### GIVEN DATA
+---+

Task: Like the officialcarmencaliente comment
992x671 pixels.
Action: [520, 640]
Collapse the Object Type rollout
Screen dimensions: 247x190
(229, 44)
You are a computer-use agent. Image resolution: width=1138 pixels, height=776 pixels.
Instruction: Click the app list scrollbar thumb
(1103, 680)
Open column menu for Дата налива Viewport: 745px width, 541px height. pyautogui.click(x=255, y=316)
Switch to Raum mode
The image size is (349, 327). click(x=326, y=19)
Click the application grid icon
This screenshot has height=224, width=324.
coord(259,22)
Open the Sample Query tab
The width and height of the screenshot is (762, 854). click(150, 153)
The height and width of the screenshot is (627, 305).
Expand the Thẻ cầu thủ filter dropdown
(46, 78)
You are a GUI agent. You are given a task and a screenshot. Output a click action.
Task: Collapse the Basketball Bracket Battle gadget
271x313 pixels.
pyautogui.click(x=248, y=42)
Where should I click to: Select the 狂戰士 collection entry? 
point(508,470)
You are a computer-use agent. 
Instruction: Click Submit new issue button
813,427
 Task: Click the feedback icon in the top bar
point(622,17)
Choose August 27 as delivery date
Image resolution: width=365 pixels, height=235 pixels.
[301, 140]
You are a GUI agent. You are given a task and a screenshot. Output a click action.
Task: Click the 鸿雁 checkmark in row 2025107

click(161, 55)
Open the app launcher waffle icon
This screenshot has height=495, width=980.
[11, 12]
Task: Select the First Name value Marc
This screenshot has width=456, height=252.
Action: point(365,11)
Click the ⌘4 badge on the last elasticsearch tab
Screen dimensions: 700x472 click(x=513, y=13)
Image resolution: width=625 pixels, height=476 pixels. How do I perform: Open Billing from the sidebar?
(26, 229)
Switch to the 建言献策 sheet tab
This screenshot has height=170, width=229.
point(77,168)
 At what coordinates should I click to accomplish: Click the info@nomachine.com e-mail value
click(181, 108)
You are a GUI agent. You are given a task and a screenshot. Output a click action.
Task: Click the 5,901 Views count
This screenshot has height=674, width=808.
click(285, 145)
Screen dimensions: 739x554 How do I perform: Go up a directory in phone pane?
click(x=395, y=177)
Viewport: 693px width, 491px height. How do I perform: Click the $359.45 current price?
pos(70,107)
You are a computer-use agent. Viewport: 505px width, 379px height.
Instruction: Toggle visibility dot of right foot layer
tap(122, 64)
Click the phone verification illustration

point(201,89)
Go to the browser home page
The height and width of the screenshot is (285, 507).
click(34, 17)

+---+

### PROBLEM DETAILS
Pull out every line of the entries above that contains the string "Instruction", and copy each one as it appears.

### IN RESPONSE
Instruction: Click the app list scrollbar thumb
Instruction: Click Submit new issue button
Instruction: Toggle visibility dot of right foot layer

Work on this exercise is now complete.